Para confirmar sus palabras, señala el doble testimonio que le avala: el de Juan Bautista y el del mismo Padre: «Si yo diera testimonio de mí mismo, mi testimonio no sería verdadero. Otro es el que da testimonio de mí, y sé que es verdadero el testimonio que da de mí. Vosotros enviasteis legados a Juan y él dio testimonio de la verdad. Pero yo no recibo el testimonio de hombre, sino que os digo esto para que os salvéis. Aquel era la antorcha que ardía y alumbraba, y vosotros quisisteis alegraros por un momento con su luz. Pero yo tengo un testimonio mayor que el de Juan, pues las obras que me ha dado mi Padre para que las lleve a cabo, las mismas obras que yo hago, dan testimonio acerca de mí, de que el Padre me ha enviado. Y el Padre que me ha enviado, El mismo ha dado testimonio de mí.
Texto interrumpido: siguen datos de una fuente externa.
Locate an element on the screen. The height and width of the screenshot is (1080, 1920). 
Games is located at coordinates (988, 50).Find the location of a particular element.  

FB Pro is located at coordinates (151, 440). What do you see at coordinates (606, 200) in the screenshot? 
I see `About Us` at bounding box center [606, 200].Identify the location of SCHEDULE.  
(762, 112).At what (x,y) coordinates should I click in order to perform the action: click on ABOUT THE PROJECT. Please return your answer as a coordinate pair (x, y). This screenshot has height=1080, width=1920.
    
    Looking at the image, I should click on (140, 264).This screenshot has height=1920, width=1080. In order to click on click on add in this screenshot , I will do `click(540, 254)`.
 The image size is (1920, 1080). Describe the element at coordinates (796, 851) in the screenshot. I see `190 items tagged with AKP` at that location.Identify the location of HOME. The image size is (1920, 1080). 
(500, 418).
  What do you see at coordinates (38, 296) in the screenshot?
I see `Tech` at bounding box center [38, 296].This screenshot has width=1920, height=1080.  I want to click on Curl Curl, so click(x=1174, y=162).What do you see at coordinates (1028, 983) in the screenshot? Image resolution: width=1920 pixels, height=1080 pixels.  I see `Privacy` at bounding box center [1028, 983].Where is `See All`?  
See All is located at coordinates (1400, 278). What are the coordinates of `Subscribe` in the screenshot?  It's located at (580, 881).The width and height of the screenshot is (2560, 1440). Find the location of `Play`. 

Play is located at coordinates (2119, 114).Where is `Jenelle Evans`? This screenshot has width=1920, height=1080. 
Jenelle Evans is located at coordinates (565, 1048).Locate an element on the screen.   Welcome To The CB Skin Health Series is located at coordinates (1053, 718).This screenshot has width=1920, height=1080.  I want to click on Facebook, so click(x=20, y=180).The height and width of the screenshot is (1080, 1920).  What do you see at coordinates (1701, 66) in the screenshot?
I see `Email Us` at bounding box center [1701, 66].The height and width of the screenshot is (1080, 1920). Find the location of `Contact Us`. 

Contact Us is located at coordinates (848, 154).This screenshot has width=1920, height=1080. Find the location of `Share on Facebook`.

Vosotros no habéis oído nunca su voz ni habéis visto su rostro; ni permanece su palabra en vosotros, porque no creéis en éste a quien El envió. Escudriñad las Escrituras, ya que vosotros pensáis tener en ellas la vida eterna: ellas son las que dan testimonio de mí. Y no queréis venir a mí para tener vida»(Jn). Juan hablaba en el exterior, y ha sido escuchado por los hombres de buena voluntad. El Padre habla en el interior con luces para los que no ponen obstáculos.

Acto de humildad

Luego Jesús declara que esta manifestación es un acto de humildad, no una locura de orgullo. Debe declarar la misma verdad, escandalice o no. «Yo no busco recibir gloria de los hombres; pero os conozco y sé que no hay amor de Dios en vosotros. Yo he venido en nombre de mi Padre y no me recibís; si otro viniera en nombre propio a ése lo recibiríais. ¿Cómo podéis creer vosotros, que recibís gloria unos de otros, y no buscáis la gloria que procede del único Dios? No penséis que yo os acusaré ante el Padre; hay quien os acusa: Moisés, en quien vosotros esperáis. En efecto, si creyeseis a Moisés, tal vez me creeríais a mí, pues él escribió de mí. Pero si no creéis en sus escritos, ¿cómo vais a creer en mis palabras?»(Jn).

Las cosas han sido clarificadas en el seno del más puro Israel. Jesús acaba de hacer la declaración de su divinidad y de su filiación divina. Nada puede seguir igual a partir de ahora.